Photos courtesy of Bruce Springsteen Facebook page

Photos courtesy of Bruce Springsteen Facebook page

Springsteen, along with the E Street Band, played in Louisville, Ky. on Sunday, Feb. 21. Throughout the set, which went on for three and a half hours with no intermission, Springsteen played a total of 35 songs. Starting with “Meet Me in the City,” an outtake from The River studio sessions, Springsteen seemed just as lively and energetic on “Bobby Jean,” the last song of the set.

The frontman wasn’t the only one with high energy. In the latter end of the set, guitarist Nils Lofgren performed an insane solo in “Dancing in the Dark,” complete with him spinning in circles. He never missed a note.

Jake Clemons is on his third tour with the E Street Band, bringing his own unique sound. Clemons is filling in for his uncle, Clarence Clemons, who played saxophone with E Street from 1972 until his death in 2011. Clemons honors his uncle’s legacy without mimicking his sound. Although the late Clemons brought a distinct and powerful sound to the band, Jake is an extremely strong player whose sound blends in nicely with the rest of the group.
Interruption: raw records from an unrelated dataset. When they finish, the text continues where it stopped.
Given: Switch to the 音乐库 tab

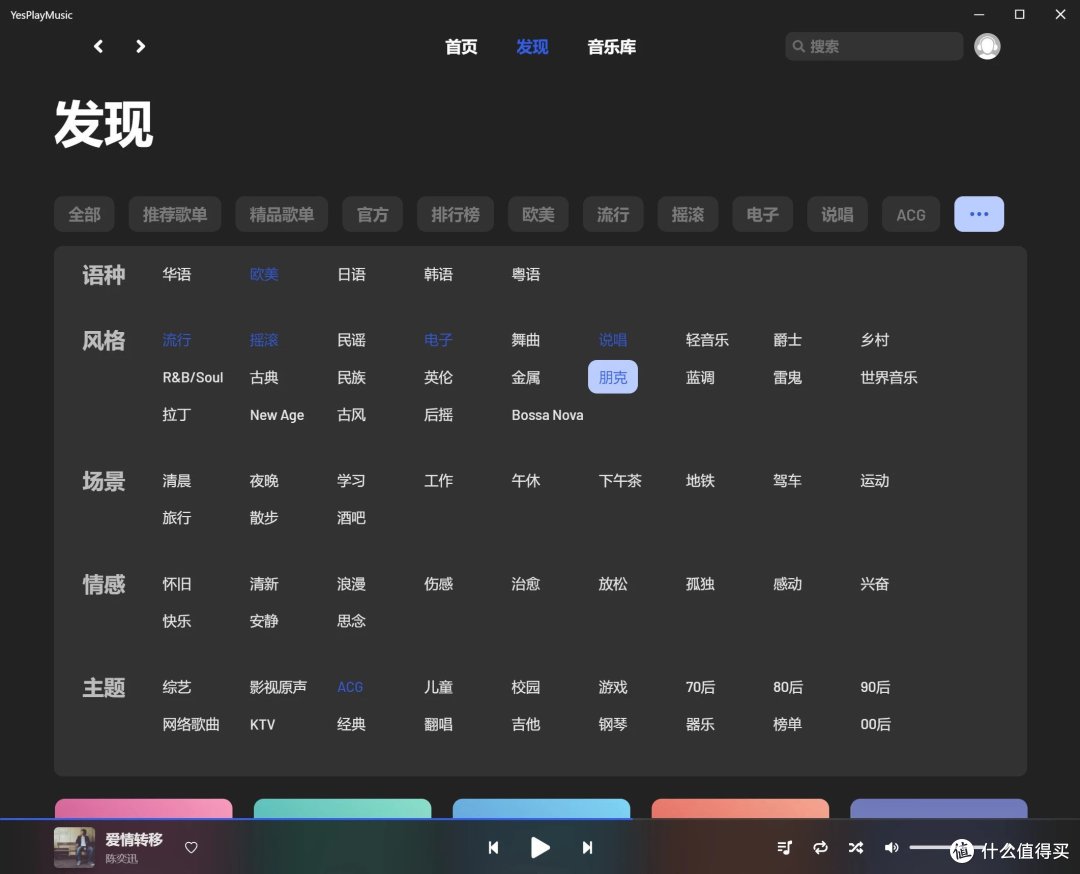Looking at the screenshot, I should point(611,46).
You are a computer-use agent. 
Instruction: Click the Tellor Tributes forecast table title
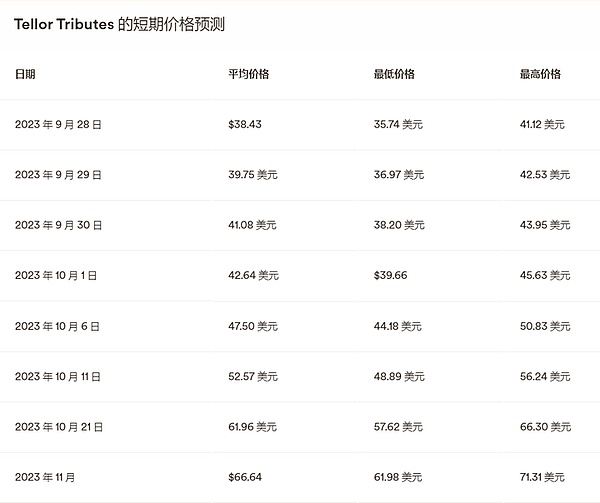(119, 24)
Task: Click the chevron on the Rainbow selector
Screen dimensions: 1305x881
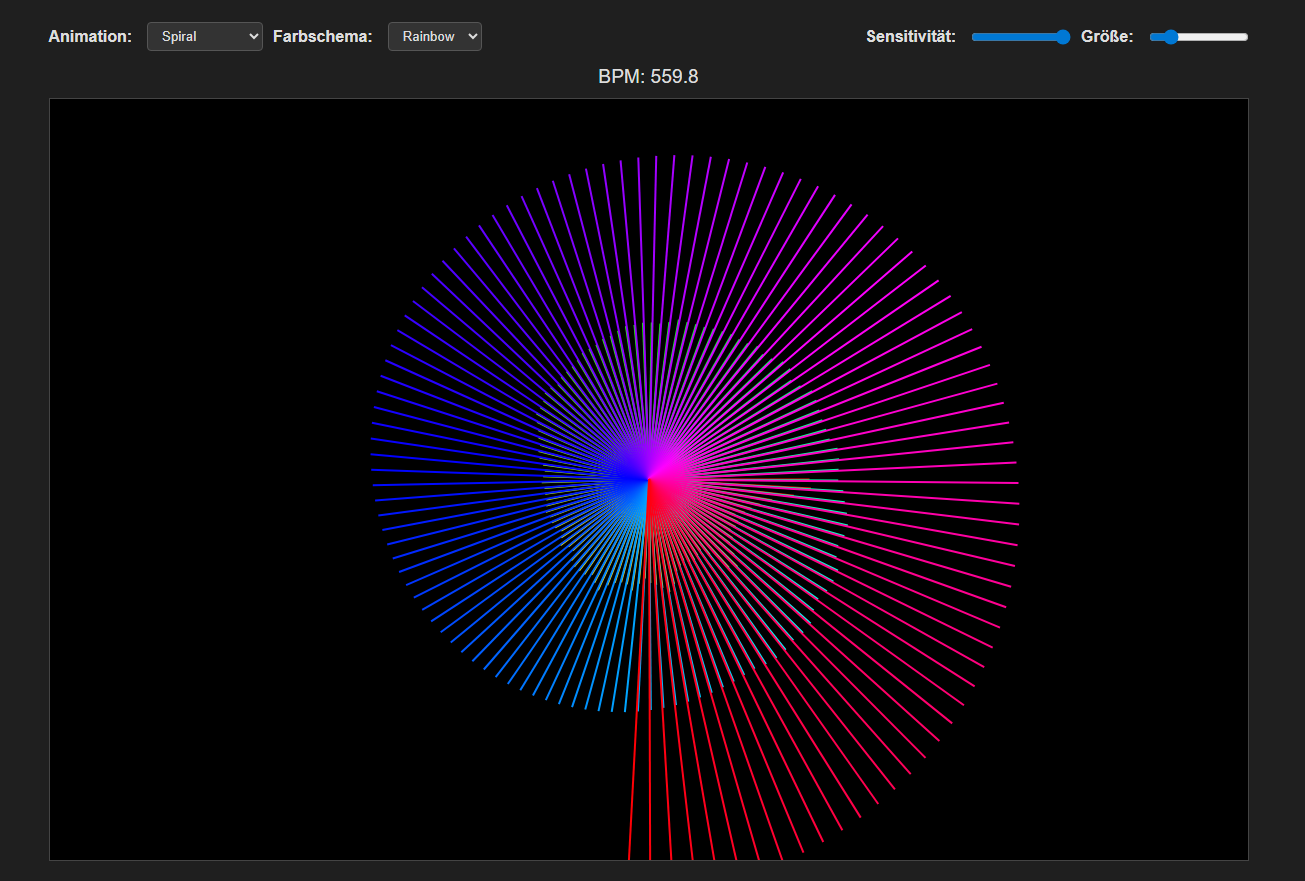Action: [x=471, y=36]
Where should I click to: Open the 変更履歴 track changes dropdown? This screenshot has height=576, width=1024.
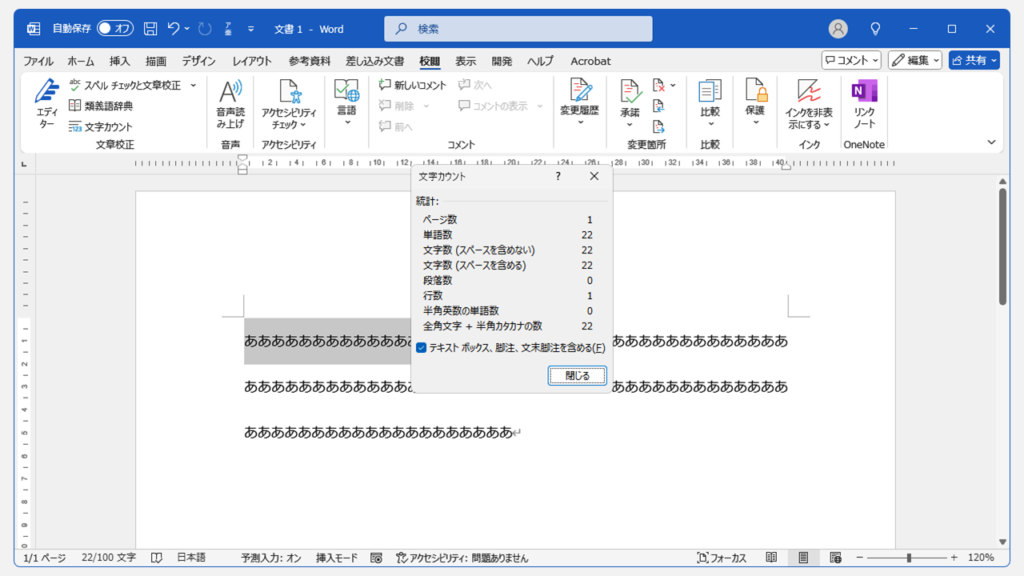point(580,104)
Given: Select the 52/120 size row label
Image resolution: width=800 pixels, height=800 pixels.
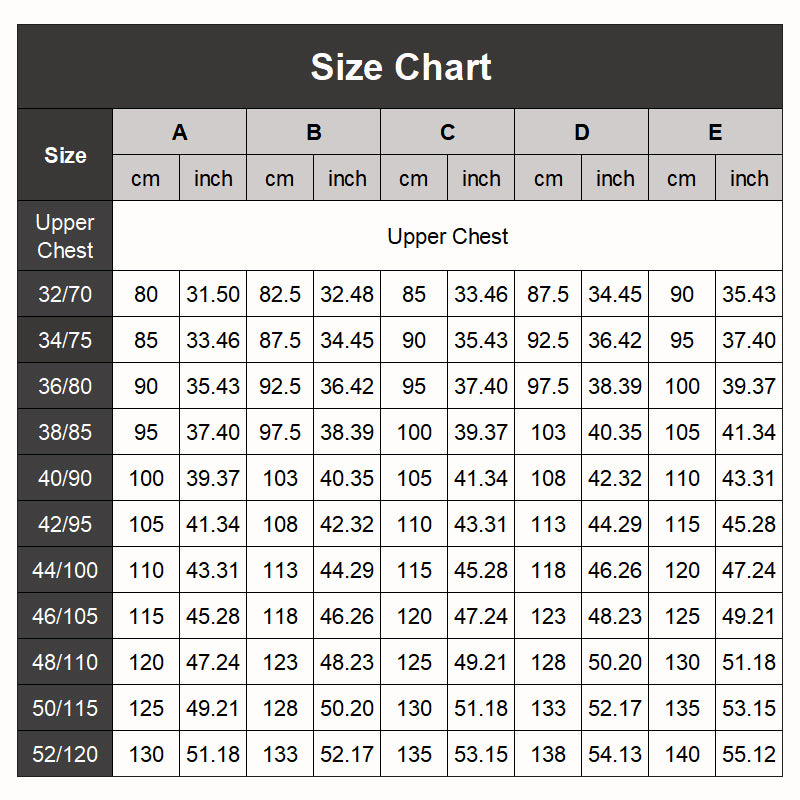Looking at the screenshot, I should 65,754.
Before the show started,The River seemed to be an odd choice to take on the road. While it certainly has it’s up-tempo hits, such as “Hungry Heart,” the second half of the double album has a mellow, laid back sound. As Springsteen told the audience, The River was a “coming of age album.”

I wasn’t sure if such an album could keep the audience’s attention for a long span of time. I was wrong.

It helped that Springsteen incorporated many of his well-known hits from his catalog, including “Born in the USA” and “Badlands.” However, even his ballads, including “Independance Day,” kept the audience enthralled.

The show had three major highlights. The first was hearing Springsteen and guitarist Steven Van Zandt harmonize on “Don’t Fade Away.” As a Van Zandt fan, hearing the duet live was a fantastic experience.     

Second, the show gave me a new appreciation for drummer Max Weinberg. Listening to the records, the drums never particularly stood out to me. However, hearing Weinberg powerhouse his way through the setlist made me rethink his contribution to the group.

The final highlight was one that cannot go unmentioned: audience interaction. I have never been to a show where the audience showed so much enthusiasm. Going back to the fact that Springsteen played continuously for over three hours, I was amazed at the energy that never seemed to leave the crowd.

During his renditions of tracks like “Because The Night” and “Hungry Heart,” audience members from the pit to the very top of the stadium were singing along word for word. The harmonica entrance to the title track was met with a deafening roar from the packed crowd. Even after a nonstop show, the E Street Band and audience alike were still able to knock out a cover of the Isley Brother’s “Shout.”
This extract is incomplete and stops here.